Write the function as described above. How does the bootstrap differ from a permutation test (note: you don’t need code here, just tell me in words). Set a seed of 42 and test your function on the test_vector from part (b). (1.5 marks)

  1. Use your functions defined in (b) and (c) to estimate the Simpson’s diversity index and corresponding 95% bootstrapped confidence intervals around the Simpson’s index for each of the sites in your dataframe from (a). Use 1000 iterations for the bootstrapping procedure. Your answer should be a single dataframe with four columns: site, simpson, lower, and upper. Points are awarded for conciseness of the code. (Hint: The most concise answer will likely make use of the purrr package, which is part of the tidyverse). Set a seed of 43. (1.5 marks)

  2. Using the dataframe from (d), plot the Simpson’s index (y-axis) for each of the sites (x-axis) as a single point surrounded by its lower and upper 95% CIs. Order the x-axis from lowest to highest Simpson’s index. (1 mark)

  1. Recreating a figure

    In assignment 3, we explored a dataset containing changes in yearly plant biomass in Abisko National Park, Sweden. In this question, we will use ggplot2 to reproduce a figure in the original paper (Olofsson et al, 2013; link).

    You should still have the dataset from when you completed assignment 3, but if not, run the code chunk below to download it.

plant_biomass_url <- 'https://raw.githubusercontent.com/UofTCoders/rcourse/master/data/plant-biomass-preprocess.csv'
download.file(plant_biomass_url, 'plant-biomass-preprocess.csv')
plant_biomass <- read_csv('plant-biomass-preprocess.csv')

Reproduce figure 4 from the paper using ggplot2. Pay close attention to the overall structure of the figure, the scale on the axes, and so on. The colors of the points do not need to be the exact same colors as those in the figure, but they should be sufficiently close. (Note: you can ignore the SEM points, and the ‘look’ of your axes does not have to match the figure exactly. The species names also not have to be included in the body of the plot (like in the paper) as long as they are visible in some form (1 mark)

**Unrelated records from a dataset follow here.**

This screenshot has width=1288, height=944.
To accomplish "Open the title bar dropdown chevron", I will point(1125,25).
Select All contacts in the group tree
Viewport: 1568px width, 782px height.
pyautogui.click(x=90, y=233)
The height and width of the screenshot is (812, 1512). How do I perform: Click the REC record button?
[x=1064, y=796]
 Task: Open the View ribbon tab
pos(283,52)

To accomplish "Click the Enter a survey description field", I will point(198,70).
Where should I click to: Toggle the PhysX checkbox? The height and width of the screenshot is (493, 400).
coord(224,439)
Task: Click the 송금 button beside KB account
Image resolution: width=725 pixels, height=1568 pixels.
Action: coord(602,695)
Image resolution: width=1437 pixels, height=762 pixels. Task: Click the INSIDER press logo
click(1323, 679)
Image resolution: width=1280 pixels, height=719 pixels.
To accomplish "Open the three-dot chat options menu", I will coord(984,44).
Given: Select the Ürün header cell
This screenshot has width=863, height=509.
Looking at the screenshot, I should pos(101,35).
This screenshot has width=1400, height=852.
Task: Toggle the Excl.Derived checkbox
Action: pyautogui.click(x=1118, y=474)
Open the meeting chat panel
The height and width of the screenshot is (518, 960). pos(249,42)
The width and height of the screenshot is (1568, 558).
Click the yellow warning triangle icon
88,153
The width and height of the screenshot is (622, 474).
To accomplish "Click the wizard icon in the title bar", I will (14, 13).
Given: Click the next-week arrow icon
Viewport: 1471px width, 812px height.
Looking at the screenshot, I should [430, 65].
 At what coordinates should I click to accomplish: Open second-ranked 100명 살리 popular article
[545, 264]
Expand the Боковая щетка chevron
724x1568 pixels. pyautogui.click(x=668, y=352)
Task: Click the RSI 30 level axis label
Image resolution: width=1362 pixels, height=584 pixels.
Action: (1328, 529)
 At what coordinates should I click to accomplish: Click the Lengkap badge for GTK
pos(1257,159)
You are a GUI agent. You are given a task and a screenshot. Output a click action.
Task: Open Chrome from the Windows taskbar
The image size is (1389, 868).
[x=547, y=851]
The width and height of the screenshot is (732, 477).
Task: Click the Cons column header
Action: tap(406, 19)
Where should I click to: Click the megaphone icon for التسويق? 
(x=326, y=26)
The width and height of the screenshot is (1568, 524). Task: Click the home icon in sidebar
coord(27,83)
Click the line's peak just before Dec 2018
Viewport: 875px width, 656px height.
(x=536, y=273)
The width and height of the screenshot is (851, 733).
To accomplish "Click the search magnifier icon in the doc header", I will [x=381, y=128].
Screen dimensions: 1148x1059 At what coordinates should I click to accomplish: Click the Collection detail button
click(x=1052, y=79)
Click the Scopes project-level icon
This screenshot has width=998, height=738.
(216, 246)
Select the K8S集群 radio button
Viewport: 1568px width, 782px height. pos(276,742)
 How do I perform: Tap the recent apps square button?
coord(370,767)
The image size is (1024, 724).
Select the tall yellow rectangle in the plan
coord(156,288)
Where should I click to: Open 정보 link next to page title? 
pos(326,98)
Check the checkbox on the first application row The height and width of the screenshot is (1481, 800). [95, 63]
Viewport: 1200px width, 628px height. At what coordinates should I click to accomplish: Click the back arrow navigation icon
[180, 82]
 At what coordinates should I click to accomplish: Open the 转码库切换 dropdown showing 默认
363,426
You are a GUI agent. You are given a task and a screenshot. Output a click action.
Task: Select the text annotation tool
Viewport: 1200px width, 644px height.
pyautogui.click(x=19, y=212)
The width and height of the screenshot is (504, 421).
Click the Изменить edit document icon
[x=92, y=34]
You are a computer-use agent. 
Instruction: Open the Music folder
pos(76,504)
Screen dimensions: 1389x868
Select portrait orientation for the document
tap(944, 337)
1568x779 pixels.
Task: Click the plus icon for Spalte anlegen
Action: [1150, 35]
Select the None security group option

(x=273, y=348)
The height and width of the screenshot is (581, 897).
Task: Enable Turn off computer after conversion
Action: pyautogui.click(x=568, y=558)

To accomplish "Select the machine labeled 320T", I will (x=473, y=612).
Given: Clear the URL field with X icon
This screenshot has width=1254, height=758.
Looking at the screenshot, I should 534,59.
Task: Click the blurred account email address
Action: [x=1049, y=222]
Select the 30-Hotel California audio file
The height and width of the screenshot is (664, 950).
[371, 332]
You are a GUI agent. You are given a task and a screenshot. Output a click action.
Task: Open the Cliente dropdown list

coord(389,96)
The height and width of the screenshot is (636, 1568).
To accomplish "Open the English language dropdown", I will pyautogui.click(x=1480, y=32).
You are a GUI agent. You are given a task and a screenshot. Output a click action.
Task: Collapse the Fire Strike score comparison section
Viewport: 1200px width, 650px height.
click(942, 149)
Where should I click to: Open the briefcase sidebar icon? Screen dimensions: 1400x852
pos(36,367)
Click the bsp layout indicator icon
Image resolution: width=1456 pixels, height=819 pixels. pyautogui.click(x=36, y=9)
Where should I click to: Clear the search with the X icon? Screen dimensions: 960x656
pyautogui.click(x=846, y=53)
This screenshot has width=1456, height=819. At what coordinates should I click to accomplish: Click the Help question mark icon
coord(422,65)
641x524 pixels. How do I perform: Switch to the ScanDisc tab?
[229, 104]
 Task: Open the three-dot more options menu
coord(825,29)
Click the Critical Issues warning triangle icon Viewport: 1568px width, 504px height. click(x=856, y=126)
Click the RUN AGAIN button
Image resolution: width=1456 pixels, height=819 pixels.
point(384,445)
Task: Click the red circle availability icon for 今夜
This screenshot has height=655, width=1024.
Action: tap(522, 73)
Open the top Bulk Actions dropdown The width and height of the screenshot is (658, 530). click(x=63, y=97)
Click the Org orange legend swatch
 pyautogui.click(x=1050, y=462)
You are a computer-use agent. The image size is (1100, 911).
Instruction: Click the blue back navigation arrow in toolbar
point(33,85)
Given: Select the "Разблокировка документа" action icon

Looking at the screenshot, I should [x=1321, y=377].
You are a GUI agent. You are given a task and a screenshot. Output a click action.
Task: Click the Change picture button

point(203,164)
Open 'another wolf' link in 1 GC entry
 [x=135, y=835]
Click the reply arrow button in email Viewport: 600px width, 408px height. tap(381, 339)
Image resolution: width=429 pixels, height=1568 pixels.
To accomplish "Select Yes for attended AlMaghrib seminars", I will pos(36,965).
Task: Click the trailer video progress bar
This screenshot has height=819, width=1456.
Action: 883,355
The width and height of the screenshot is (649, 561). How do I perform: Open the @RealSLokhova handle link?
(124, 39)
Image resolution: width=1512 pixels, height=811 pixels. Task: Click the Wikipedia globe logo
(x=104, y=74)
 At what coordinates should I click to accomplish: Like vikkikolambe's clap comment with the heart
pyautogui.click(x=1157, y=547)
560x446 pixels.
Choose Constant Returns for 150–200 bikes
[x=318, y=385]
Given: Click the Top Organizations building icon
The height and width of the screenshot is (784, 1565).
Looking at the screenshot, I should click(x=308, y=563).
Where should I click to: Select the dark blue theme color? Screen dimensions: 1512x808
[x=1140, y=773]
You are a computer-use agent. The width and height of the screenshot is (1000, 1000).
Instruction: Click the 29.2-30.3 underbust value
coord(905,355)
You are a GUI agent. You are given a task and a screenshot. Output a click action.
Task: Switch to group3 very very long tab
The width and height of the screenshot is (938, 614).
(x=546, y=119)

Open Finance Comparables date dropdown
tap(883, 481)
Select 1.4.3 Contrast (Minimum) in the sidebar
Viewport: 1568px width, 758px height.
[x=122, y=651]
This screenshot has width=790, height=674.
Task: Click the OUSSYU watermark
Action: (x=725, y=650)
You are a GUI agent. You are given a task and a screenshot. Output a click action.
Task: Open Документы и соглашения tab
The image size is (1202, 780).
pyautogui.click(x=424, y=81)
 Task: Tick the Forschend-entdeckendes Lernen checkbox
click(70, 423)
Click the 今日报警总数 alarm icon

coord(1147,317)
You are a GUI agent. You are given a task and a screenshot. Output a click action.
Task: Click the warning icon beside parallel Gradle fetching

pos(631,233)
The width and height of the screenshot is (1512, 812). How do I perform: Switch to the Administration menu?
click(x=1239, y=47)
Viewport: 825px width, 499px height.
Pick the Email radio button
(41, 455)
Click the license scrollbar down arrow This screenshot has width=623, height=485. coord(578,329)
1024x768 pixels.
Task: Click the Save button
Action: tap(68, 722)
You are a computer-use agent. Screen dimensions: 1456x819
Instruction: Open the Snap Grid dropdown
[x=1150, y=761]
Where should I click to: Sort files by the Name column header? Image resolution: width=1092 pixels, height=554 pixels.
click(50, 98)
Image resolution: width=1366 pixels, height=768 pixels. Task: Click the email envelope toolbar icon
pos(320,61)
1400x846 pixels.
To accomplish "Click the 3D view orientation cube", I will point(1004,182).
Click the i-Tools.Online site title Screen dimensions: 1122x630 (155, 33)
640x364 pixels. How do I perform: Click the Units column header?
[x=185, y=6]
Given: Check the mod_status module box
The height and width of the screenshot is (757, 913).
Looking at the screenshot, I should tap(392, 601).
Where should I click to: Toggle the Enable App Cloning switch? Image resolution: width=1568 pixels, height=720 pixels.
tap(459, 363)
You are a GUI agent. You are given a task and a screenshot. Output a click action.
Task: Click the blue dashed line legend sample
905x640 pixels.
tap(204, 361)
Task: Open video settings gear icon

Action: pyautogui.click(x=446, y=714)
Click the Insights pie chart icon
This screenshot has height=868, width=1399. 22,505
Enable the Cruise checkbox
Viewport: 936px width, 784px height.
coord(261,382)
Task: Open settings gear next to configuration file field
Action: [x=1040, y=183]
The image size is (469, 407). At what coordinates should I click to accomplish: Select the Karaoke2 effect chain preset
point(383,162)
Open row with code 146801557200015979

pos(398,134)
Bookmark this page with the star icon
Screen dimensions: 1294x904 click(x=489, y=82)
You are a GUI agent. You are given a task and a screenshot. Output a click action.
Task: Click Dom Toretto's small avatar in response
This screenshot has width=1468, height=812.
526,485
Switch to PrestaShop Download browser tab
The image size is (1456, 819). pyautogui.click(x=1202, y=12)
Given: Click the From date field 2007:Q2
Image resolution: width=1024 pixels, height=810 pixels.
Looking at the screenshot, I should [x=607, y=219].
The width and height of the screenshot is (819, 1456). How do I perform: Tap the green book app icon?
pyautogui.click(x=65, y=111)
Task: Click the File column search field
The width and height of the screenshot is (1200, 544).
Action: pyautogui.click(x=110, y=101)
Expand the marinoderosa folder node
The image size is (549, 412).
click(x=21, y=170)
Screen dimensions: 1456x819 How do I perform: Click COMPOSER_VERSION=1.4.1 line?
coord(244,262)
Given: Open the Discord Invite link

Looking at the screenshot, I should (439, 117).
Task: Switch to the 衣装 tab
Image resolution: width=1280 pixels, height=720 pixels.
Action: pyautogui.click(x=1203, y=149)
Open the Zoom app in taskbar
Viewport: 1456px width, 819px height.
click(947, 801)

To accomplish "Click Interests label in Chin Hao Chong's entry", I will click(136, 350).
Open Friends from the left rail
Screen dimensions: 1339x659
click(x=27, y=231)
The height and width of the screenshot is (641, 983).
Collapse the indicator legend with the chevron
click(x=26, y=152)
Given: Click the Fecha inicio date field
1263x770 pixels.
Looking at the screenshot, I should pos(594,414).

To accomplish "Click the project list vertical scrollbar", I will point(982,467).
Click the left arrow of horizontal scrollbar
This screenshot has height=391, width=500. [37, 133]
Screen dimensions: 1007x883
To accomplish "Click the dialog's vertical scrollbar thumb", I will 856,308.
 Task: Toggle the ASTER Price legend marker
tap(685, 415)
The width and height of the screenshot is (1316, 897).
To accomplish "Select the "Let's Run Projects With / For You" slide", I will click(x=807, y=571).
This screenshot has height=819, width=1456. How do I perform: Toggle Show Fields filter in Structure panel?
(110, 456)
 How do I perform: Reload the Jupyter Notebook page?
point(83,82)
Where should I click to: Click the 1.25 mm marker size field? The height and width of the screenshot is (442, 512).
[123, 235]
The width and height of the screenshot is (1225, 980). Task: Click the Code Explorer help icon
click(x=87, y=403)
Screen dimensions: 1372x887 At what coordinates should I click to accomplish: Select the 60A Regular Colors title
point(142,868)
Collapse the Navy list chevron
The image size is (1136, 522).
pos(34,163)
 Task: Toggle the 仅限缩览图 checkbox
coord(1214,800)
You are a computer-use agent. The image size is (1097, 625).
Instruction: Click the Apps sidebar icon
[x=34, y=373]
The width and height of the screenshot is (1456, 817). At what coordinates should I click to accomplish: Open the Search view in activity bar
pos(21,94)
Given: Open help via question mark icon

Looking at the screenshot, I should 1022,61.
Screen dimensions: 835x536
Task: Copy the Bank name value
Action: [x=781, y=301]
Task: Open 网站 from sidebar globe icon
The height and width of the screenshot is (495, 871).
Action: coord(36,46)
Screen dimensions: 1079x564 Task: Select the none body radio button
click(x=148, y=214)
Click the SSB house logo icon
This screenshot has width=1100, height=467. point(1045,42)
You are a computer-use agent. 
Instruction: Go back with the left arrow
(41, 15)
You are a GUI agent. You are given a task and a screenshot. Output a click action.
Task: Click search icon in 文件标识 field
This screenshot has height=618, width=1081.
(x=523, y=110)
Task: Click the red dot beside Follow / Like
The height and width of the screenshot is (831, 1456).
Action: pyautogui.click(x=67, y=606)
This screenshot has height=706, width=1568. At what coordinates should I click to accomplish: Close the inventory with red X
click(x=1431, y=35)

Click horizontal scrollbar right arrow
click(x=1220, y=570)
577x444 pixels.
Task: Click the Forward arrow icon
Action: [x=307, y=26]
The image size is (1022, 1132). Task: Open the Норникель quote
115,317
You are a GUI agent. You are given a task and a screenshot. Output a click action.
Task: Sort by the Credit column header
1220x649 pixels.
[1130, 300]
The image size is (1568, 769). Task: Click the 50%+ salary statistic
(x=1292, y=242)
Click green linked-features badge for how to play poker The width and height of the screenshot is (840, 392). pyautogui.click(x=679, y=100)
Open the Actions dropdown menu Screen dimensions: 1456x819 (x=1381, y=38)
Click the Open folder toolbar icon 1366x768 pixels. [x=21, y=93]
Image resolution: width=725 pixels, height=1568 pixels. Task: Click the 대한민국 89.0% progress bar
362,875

  1. Use the built-in R dataset iris, for this question. (2 marks)

    1. Test the relationship between sepal length and sepal width for each species using linear models. Set sepal width as the response and sepal length as the predictor. Output a single data frame containing the beta estimate and p-value associated with the predictor for each of the three models, and also make sure to include a column called ‘species’ in the final data frame. Your final data frame should only have species, term, estimate, and p.value as columns. Do not include the intercepts. (Hint: You want to simultaneously perform the same model on different subsets of the data with only a few lines of code) (1 mark)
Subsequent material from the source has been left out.